Here are 4 tips to increase your food appreciation:

 

  1. Eat Breakfast at Home: When you’re running late in the morning, the first thing that goes out the window is breakfast. You tell yourself that you’ll eat when you get to work. And you may do just that. But chances are you’re eating while you’re checking the morning emails, returning messages and writing your to-do list for the day. This means you are paying minimal to no attention to what you are eating.

 

Try waking up a half hour earlier each morning so you have planned time to prepare and eat breakfast. Even better, do some meal prep ahead of time, such as set the table with a bowl, spoon and cereal choice, or prepare overnight oats that are ready in the morning.

 

  1. Sit Down at the Table to Eat: It’s so tempting to eat while you’re meal prepping or to open the fridge and grab a snack. Remind yourself that eating happens when your butt is in a chair and you can fully be present with the food. This means even if you are alone. I know how difficult this may be, but once you get the hang of it, you’ll really enjoy this time.

 

  1. Take a Lunch Break: Years ago, I didn’t schedule a lunch break in my day. I wanted to be available to my clients which meant that inevitably, I didn’t get to eat lunch. Or if I did, it was a quick grab and run, or eating in front of the computer, and it felt as if I never even ate.

 

I realized how that practice was not in my best interest and I started blocking out lunch time in my schedule. Not only did I feel better, but my clients benefited as well as I had more energy and was more productive.

 

So go ahead and schedule that lunch break for yourself. Consider it an act of self-care.

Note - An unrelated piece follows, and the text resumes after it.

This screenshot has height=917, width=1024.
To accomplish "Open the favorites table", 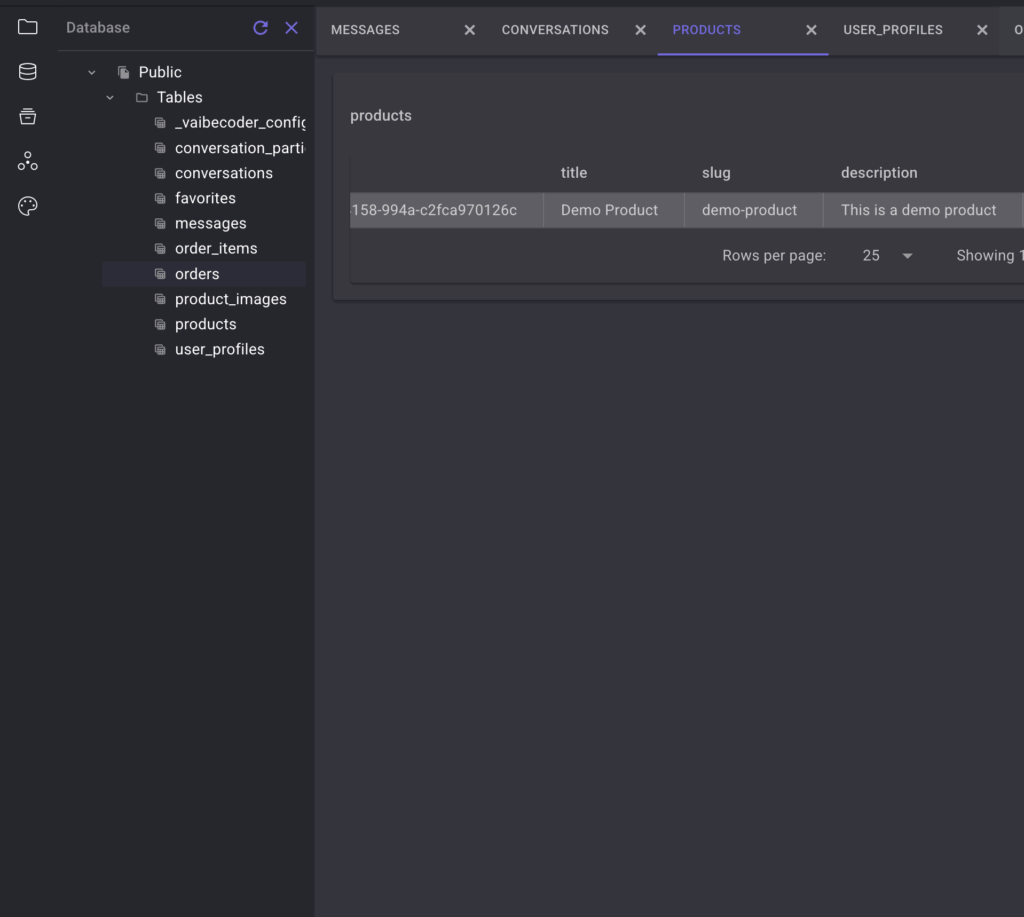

  1. Avoid Distractions at Dinner: I get it, habits are hard to break. But watching Jeopardy while you eat dinner (or sports or whatever show you like) takes away from mindfully eating your meal. Instead, engage in conversation with your partner or kids, and savor the flavor, texture and aroma of the food. When doing this, you are also better able to attune to your fullness signals and will stop eating when you are comfortably full. Go ahead and DVR Jeopardy and have a date night watching with your partner after dinner.